**EXERCISE:** Word for word, transcribe the data below from the line with "You are a computer-use" to the line with "Instruction: Click the Clear filters button", keeping both of those lines.

*** Opening of GIVEN RECORDS ***

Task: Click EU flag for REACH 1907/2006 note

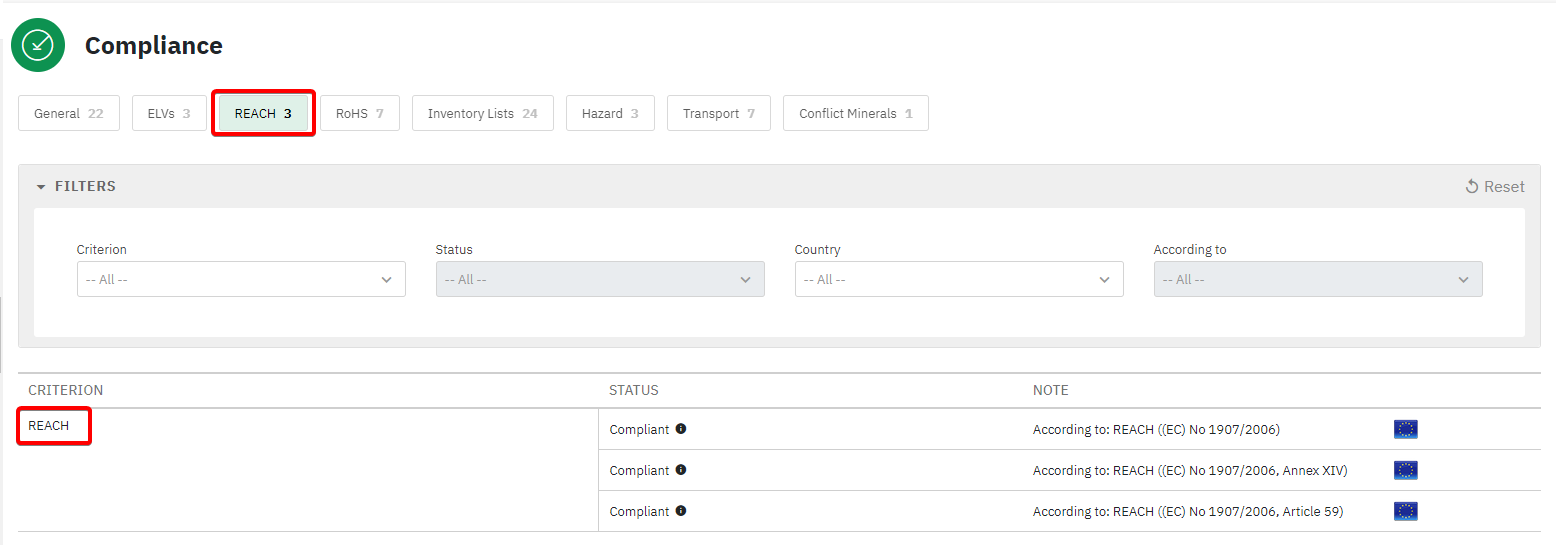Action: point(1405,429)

*** Close of GIVEN RECORDS ***
*** Opening of GIVEN RECORDS ***

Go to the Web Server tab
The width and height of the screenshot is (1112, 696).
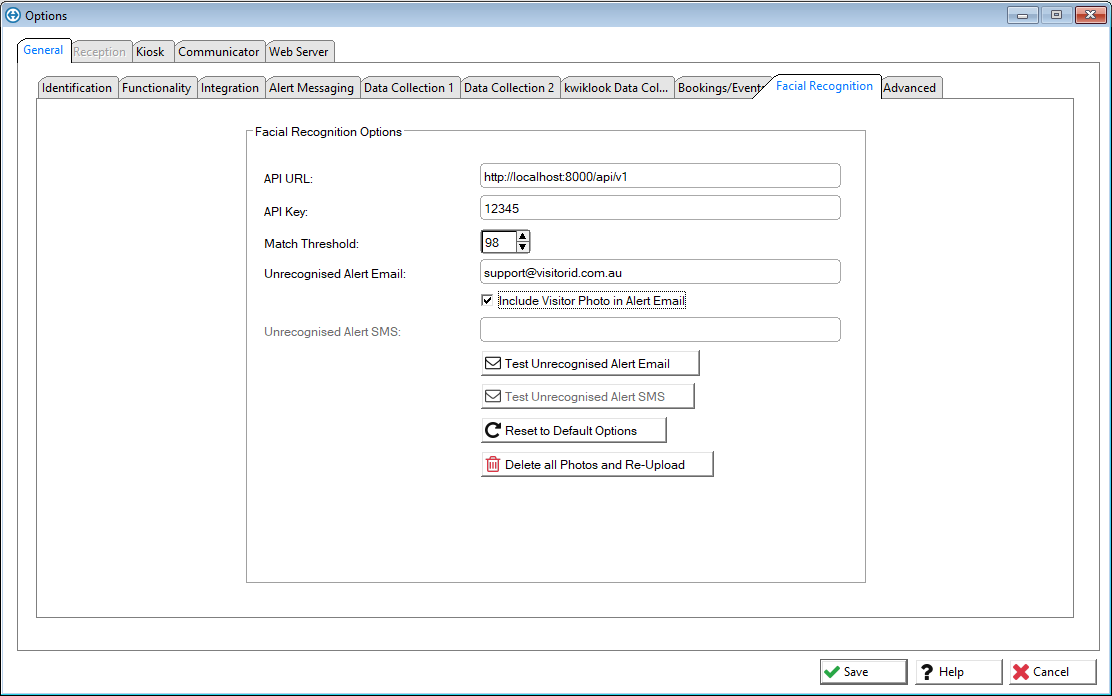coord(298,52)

*** Close of GIVEN RECORDS ***
*** Opening of GIVEN RECORDS ***

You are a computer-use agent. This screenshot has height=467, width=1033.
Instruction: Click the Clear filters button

*** Close of GIVEN RECORDS ***

**EXERCISE OUTPUT:**
You are a computer-use agent. This screenshot has height=467, width=1033.
Instruction: Click the Clear filters button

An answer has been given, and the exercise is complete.